(Beginning of Provided records)

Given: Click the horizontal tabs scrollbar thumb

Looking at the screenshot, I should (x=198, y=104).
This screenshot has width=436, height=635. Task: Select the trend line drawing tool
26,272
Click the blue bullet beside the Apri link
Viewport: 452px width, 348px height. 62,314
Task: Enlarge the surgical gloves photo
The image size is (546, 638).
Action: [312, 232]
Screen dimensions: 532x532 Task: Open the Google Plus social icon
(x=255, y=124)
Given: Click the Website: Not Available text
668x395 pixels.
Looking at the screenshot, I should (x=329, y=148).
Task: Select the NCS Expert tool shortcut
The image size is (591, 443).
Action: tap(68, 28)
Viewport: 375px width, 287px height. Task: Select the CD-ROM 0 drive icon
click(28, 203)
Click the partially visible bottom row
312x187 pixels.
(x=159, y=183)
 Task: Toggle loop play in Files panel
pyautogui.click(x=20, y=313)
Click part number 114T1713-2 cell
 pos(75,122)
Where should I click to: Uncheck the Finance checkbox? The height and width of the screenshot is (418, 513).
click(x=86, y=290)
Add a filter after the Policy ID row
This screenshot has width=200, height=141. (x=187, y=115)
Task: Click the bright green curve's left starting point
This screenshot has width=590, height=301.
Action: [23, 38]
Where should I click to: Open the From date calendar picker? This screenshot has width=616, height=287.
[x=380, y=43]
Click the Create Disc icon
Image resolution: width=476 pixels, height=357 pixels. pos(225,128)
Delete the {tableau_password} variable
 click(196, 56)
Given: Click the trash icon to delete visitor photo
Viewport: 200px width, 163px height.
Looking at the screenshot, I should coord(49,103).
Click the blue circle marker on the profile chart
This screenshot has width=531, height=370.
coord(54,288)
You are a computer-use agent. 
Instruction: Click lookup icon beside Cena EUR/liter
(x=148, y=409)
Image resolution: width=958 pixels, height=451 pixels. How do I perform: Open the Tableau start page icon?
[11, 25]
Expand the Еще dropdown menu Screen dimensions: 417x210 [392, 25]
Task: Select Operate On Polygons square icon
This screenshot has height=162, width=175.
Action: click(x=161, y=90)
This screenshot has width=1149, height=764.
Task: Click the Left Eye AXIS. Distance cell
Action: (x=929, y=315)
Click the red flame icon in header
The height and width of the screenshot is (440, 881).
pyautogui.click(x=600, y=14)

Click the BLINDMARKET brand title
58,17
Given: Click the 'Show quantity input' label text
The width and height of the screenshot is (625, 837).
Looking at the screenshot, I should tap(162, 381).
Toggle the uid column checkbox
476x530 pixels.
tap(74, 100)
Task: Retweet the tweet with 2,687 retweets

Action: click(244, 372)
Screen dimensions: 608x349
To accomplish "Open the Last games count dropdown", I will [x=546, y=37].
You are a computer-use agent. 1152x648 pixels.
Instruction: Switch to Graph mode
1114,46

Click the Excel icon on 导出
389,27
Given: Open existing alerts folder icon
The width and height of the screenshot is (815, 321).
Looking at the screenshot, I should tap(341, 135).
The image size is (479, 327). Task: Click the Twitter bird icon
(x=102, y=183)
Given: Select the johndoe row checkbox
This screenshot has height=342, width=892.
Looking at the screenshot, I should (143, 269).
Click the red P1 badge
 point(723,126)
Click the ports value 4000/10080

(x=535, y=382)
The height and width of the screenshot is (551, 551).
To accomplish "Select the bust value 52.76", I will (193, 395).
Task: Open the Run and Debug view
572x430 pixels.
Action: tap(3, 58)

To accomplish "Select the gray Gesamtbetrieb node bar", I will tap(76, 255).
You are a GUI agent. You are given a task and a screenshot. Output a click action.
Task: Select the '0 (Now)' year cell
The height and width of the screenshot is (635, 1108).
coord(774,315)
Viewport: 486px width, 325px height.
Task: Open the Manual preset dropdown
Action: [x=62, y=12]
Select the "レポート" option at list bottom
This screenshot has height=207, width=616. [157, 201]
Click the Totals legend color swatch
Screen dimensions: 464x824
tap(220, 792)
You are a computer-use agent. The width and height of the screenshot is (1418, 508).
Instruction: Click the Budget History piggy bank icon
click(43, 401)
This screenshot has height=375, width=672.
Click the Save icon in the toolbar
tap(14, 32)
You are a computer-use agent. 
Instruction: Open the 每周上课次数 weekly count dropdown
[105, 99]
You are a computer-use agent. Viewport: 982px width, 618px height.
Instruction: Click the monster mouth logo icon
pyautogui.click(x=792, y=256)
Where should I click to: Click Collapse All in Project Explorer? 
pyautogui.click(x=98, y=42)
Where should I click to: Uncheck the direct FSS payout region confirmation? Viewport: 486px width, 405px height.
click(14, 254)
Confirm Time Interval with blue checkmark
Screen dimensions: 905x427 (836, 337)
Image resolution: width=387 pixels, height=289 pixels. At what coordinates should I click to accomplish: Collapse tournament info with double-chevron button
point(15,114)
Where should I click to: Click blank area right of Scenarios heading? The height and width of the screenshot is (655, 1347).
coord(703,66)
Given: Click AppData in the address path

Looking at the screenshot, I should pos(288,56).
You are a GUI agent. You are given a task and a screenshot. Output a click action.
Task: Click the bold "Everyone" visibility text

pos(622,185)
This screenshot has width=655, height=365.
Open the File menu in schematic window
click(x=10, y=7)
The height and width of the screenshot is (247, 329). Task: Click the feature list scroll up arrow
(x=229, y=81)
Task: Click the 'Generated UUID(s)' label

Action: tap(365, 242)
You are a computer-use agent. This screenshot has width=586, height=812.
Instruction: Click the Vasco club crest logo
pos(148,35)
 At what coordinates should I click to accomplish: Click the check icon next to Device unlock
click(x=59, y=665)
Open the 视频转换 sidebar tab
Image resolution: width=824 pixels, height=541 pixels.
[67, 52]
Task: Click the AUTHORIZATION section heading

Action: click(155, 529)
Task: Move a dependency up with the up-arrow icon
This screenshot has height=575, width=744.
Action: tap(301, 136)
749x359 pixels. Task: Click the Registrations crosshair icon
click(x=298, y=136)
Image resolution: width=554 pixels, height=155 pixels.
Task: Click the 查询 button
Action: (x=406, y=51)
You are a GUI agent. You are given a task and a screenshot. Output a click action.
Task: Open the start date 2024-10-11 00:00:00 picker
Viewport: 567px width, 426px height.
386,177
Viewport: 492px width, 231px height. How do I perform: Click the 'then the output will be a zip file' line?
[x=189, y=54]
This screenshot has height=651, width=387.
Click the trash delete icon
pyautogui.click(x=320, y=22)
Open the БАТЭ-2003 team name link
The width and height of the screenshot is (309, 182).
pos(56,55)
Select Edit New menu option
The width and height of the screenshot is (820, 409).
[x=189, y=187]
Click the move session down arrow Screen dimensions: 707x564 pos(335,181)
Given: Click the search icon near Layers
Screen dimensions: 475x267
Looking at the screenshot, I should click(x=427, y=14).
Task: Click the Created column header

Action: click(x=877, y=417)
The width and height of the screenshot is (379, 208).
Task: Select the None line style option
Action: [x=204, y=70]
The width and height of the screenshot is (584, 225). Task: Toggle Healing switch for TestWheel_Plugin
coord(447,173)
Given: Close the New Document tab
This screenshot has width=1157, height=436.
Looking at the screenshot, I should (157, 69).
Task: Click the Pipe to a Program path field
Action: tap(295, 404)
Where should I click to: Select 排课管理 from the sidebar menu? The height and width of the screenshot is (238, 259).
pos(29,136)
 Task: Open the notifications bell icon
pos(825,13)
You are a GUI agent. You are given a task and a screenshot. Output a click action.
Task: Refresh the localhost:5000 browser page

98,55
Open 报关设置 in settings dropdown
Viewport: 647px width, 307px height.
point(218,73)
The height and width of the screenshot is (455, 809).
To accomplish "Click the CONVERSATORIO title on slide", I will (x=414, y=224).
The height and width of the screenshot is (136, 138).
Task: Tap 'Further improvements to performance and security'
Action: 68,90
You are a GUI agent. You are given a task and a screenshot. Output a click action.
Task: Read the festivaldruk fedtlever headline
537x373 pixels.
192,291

(End of Provided records)

* About this exercise:
After reading the records above, work out how many lines contain "computer" and give that number only.

* Response:
6